Abstract Background Blood‐based biomarkers can provide a non‐invasive and accessible way to identify neurodegenerative diseases before the clinical onset of dementia. Our study aimed to examine whether levels of phosphorylated‐tau‐181 (pTau181), amyloid beta1‐42/1‐40 (Aβ42/40), glial fibrillary acidic protein (GFAP) and neurofilament light (NfL) are associated with risk of developing dementia in a memory clinic population of individuals with either subjective cognitive decline (SCD) or mild cognitive impairment (MCI). Method From the Amsterdam Dementia Cohort we included 311 individuals with SCD (age 61±9 years, n=128 (41%) female, MMSE 29±1) and 252 with MCI (age 65±7 years, n=89 (35%) female, MMSE 27±2), who had annual follow‐up visits for re‐evaluation of diagnosis (average follow‐up duration: 2.7±1.7 years.) Baseline plasma biomarkers were measured using Simoa and the associations of the Z‐transformed biomarker concentrations with incident dementia were evaluated using Cox regression models adjusted for age, sex, baseline diagnosis and the interaction between baseline diagnosis (SCD/MCI) and the biomarker concentration. The markers were first evaluated individually and then simultaneously in a combined model. We stratified results for baseline diagnosis when the biomarker * diagnosis interaction was significant. Result During follow‐up, 94 individuals developed dementia (14 with SCD, 80 with MCI at baseline, 86 Alzheimer’s Disease, 8 other forms of dementia; average time to progression: 2.8±1.8 years).

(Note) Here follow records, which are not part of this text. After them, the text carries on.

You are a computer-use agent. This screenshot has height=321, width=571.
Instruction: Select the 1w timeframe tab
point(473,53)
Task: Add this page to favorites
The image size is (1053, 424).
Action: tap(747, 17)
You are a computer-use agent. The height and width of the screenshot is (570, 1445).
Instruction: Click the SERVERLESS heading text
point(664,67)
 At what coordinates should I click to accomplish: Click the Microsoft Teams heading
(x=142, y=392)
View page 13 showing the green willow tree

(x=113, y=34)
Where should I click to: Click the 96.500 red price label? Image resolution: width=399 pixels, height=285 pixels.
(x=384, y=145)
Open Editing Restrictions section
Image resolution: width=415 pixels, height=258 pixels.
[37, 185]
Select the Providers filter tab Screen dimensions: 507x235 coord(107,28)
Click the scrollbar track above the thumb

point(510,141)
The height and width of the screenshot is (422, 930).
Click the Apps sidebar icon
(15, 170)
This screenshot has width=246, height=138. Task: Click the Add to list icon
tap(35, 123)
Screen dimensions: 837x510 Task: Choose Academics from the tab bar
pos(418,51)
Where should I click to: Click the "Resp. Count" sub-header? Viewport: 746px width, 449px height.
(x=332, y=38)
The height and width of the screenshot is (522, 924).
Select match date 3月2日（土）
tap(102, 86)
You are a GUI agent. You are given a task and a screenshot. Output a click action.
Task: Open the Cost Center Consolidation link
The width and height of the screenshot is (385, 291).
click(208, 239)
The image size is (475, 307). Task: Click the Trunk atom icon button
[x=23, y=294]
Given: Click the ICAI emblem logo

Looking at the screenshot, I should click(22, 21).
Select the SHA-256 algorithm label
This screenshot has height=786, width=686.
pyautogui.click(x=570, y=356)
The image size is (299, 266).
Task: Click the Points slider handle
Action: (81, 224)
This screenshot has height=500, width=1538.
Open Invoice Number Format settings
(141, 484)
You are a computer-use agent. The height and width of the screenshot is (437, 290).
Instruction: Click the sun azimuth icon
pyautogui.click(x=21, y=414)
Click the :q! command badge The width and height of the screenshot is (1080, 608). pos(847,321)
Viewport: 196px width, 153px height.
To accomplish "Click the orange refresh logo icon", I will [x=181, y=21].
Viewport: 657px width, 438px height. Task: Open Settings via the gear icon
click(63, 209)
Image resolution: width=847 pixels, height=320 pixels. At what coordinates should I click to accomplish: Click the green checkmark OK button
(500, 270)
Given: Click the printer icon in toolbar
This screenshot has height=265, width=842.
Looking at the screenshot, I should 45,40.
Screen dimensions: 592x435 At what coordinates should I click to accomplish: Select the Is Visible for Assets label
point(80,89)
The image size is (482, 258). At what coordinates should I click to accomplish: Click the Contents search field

We found an interaction between baseline diagnosis and NfL for incident dementia (p=0.03). No other interactions were found. In the total set, both high baseline pTau181 (hazard ratio (HR)=3.4 (95%CI: 1.3–9.0); figure 1A), and high baseline GFAP (HR=5.5 (95%CI: 1.6–18.6); figure 1B) were associated with increased risk of dementia, but the association with Aβ42/40 was not significant (HR=0.4 (95%CI: 0.2–1.1)). NfL had no significant association with increased dementia incident risk in both SCD subset (HR=1.8, (95%CI: 0.9‐3.6)) and the MCI subset (HR= 1.3, (95%CI: 1.0–1.6)). When we simultaneously entered all biomarkers, pTau181 and GFAP remained significantly associated with incident dementia (table 1.) Conclusion Our results suggest that plasma GFAP and pTau181 have prognostic value to predict dementia in individuals presenting at a memory clinic.